Interview: Amy Sheng, MBA ’13, and Erik Douglas, J PhD ’08, Co-Founders of CellScope

Founders Amy Sheng, MBA ’13, and Erik Douglas, J PhD ’08, met at Cal in the summer of 2009 while working in a bioengineering lab developing mobile microscopes for remote diagnosis of infectious diseases like tuberculosis and malaria. Inspired by the impact this work had in overseas pilot demonstrations, and realizing they could do a lot closer to home, Amy and Erik spun out medical device company CellScope, Inc. They joined Rock Health’s inaugural class of healthcare startups and from there, raised funding from Khosla Ventures and started building the team.

Q. Tell us a bit about the spark that created the idea for CellScope – how did the founders meet?

Erik: CellScope grew out of a project in Professor Dan Fletcher’s lab (Department of BioEngineering), where we developed mobile phone-based microscopes for disease diagnosis in low-resource settings. I was working as a postdoctoral student developing technology and Amy was the project manager getting it out into the field. We worked with partners in India, Uganda, and Vietnam to demonstrate the value of the technology, and from there got excited about transforming it into a product for consumers closer to home.

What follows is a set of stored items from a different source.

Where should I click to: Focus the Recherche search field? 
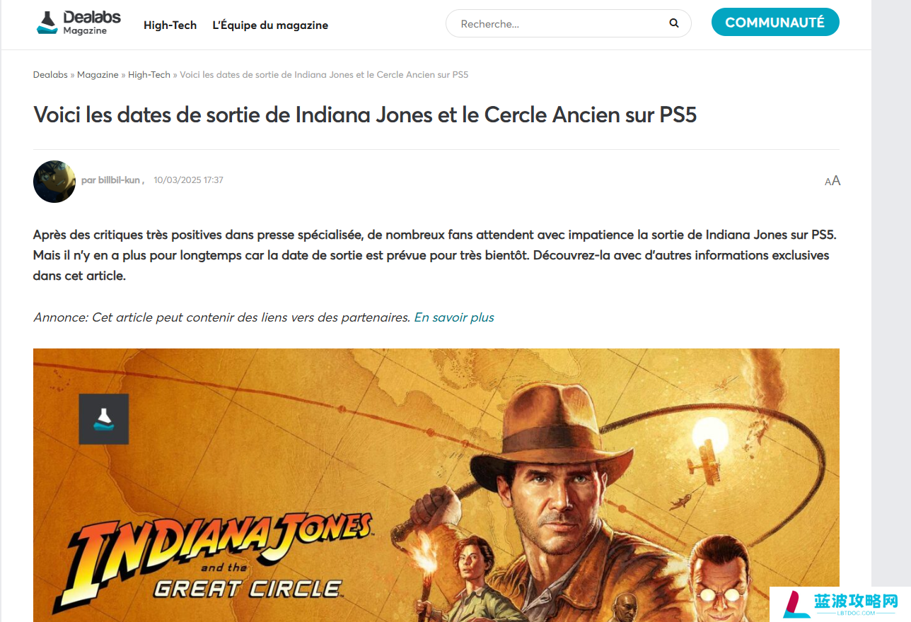[x=559, y=23]
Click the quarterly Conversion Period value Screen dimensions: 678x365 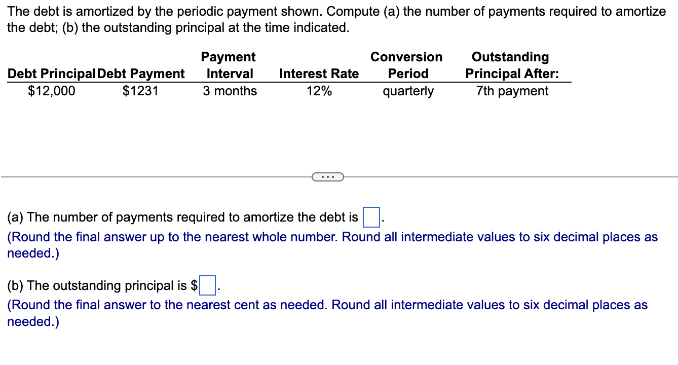point(408,91)
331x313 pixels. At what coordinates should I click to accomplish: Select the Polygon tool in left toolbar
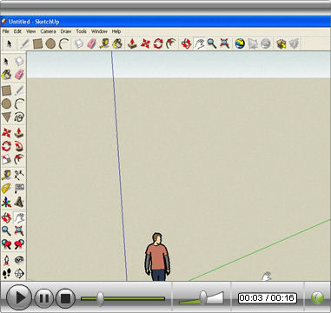tap(6, 117)
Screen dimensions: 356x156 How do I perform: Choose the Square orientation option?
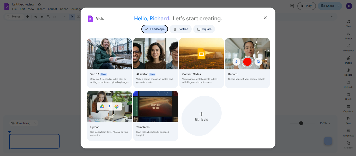click(x=204, y=29)
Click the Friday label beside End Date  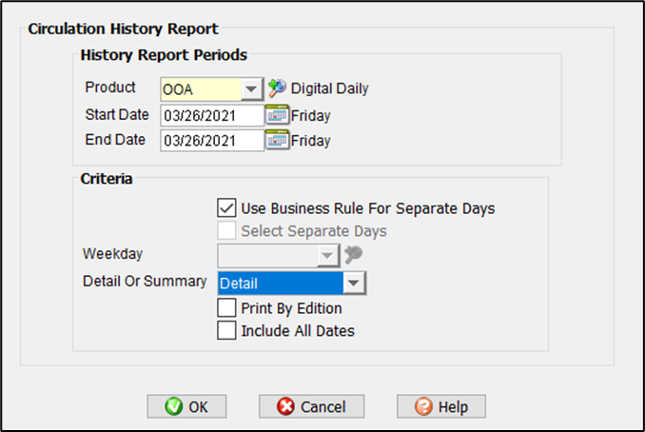[x=310, y=141]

Q. What significant challenge is your company working to solve, and how are you doing it?

Amy & Erik: CellScope is using the power and ubiquity of smartphones to improve access to healthcare. Our first product turns the iPhone into a digital otoscope, the tool doctors use for ear exams. Ear infection is the most common reason kids see the doctor. With Oto HOME families can capture an ear exam at home, and send it to a doctor for analysis, saving the inconvenient trip to the doctor’s office or urgent care. We’re working to show how technology tools can provide quality health care from home.

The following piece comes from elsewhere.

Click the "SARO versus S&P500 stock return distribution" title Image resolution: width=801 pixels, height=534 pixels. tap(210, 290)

CellScope’s Oto Home and Pro smartphone-enabled diagnostic toolkits help patients get better answers, faster.

Q. What is the hardest thing about being part of a fast growing startup? What keeps you up at night?

Amy & Erik: Maintaining focus on our key priorities while being open to serendipity. Mobile health is changing quickly, and new opportunities come up all the time. We are focused on developing a great product, building a strong team, and developing a sustainable business model. But then every week something new comes up - a new reimbursement code, a pilot with a new partner. We need to charge ahead based on limited information, learn fast, and be willing to realign as we go.

Q. Knowing what you know now, what would you have done differently at Cal, or what programs/ activities/etc. would you have taken advantage of to prepare for your career in innovation?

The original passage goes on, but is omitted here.